One area where there’s a disconnect between application development and the physical world is health and safety. People are unpredictable, making it hard to design applications that can help identify potential dangers on the shop floor or around machinery. One option is to use computer vision–based machine learning to build models of normal behavior that allow anomalies to be quickly identified. A camera monitoring a set of gas pumps can be trained to identify someone smoking; a camera by a hydraulic press can be trained to monitor when an operator or passerby steps out of the safe space.

Introducing Azure Percept

The question is how to build and deploy a safety-oriented machine learning system quickly? That’s where Microsoft’s Azure Percept platform comes in, a focused version of its Azure Internet of Things edge platform combined with a set of hardware specifications and a cloud-hosted, low-code application development environment with a containerized deployment model. It offers an industry-standard mounting-based developer kit so you can build and test applications before deploying them to onsite systems. It uses the familiar 80/20 mounting rails used for much industrial electronic equipment so it will be compatible with existing mounts and power distribution systems, keeping costs to a minimum.

Microsoft has done a lot to make its Azure Cognitive Services portable, delivering containerized runtimes that let you use edge hardware for inferencing instead of sending data to centralized Azure resources. This approach helps save on bandwidth costs, allowing you to deliver a much smaller set of results to your applications rather than sending gigabytes of streamed images. Edge sites are often bandwidth constrained, so using this approach allows you to run machine learning–based applications where they’re needed, not where there’s available bandwidth.

A programmable smart device for beginners

Getting started requires the relatively low-cost Azure Percept DK, currently selling for $349. It comes in two parts: an edge compute unit and a smart camera. A third component, a smart microphone, is available for audio-based prediction applications, such as monitoring motors for signs of possible failure. The edge compute system is based on an NXP Arm system, running Microsoft’s own CBL-Mariner Linux distribution, and the camera uses an Intel Movidius dedicated computer vision system.

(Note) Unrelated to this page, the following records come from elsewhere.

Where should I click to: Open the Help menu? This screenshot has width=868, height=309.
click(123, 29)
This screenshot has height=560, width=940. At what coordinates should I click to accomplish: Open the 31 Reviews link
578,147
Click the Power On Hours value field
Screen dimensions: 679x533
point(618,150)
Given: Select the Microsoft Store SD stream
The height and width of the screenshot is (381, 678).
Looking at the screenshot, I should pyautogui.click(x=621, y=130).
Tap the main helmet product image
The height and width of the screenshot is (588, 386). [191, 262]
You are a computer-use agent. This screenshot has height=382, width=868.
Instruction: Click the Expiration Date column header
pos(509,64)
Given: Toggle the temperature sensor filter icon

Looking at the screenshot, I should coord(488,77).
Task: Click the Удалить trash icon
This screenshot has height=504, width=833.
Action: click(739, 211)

Both are designed to get you going quickly. Microsoft suggests you can go from “out-of-the-box to first AI frames in under 10 minutes.”

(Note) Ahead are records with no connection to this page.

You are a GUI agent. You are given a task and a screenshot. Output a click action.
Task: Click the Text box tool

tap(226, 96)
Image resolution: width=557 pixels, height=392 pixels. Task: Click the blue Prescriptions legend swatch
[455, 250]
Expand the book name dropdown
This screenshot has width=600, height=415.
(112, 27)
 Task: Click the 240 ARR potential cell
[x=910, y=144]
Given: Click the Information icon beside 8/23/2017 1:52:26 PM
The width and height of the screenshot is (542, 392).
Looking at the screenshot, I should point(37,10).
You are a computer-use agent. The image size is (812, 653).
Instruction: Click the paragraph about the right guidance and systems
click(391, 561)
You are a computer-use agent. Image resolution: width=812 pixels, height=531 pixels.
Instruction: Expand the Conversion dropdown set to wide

Applications are developed in the cloud-based Azure Percept Studio, with a selection of prebuilt models. If you’re familiar with Microsoft’s Cognitive Services tools, you can also use the Azure Machine Learning studio or a local development environment using Visual Studio Code. The local toolkit is based on Python and TensorFlow, with Intel’s OpenVINO to support the Movidius vision processor. Other deployment environments, such as Nvidia’s, are supported so you build your own cameras using Jetson or work with third-party vendors to add their hardware to a Percept deployment. Tools can be downloaded as a single dev pack, building out a ready-to-use environment on Windows, macOS, or Linux.